Pixel coordinate grounding data -
((
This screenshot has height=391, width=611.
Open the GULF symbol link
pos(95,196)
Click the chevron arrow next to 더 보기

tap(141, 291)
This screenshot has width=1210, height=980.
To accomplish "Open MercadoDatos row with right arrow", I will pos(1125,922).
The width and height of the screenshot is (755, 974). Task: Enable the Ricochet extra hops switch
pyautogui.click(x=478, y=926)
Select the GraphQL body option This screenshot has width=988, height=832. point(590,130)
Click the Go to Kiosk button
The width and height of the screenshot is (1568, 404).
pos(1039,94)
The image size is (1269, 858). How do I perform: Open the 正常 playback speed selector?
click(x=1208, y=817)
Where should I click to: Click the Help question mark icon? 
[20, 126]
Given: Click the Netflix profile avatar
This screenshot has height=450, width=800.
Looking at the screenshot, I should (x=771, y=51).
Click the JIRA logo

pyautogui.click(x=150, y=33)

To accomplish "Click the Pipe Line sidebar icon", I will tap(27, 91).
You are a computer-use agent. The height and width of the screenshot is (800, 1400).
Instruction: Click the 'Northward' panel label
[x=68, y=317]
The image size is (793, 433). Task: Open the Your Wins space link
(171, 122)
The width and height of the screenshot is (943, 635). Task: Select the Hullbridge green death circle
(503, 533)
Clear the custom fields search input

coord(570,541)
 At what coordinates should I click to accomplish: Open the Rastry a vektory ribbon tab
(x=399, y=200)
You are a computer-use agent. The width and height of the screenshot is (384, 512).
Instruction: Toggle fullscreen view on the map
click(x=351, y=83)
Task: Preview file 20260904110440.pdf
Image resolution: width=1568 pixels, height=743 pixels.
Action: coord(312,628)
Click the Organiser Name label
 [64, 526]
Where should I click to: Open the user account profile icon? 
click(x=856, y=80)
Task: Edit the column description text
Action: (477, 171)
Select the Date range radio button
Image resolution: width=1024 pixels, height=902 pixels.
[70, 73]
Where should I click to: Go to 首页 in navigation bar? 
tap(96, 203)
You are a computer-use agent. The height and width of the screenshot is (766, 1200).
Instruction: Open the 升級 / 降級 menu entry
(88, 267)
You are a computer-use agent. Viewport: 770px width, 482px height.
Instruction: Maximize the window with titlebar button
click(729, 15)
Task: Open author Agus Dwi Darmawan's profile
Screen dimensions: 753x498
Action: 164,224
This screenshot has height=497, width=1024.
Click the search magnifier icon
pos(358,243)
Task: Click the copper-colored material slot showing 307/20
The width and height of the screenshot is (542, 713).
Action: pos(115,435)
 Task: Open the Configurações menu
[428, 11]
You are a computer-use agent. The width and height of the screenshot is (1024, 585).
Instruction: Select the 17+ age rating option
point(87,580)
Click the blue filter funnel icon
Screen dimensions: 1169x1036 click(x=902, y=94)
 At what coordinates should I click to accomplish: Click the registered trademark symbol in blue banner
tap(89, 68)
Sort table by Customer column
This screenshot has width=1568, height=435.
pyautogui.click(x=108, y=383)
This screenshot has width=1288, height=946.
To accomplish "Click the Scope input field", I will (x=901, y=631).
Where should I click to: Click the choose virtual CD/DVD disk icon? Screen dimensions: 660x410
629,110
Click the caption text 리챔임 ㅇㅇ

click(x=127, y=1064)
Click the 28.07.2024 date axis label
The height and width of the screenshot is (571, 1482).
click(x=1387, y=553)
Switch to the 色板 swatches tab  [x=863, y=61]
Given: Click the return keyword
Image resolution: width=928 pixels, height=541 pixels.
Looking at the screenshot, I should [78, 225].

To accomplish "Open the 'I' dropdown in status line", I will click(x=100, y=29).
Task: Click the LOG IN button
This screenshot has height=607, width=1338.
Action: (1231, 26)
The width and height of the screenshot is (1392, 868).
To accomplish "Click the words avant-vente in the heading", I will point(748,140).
))
ACTIVITY - Nothing but a number should be given: the count of lines in the data above with the word "computer".

ANSWER TO THIS TASK - 5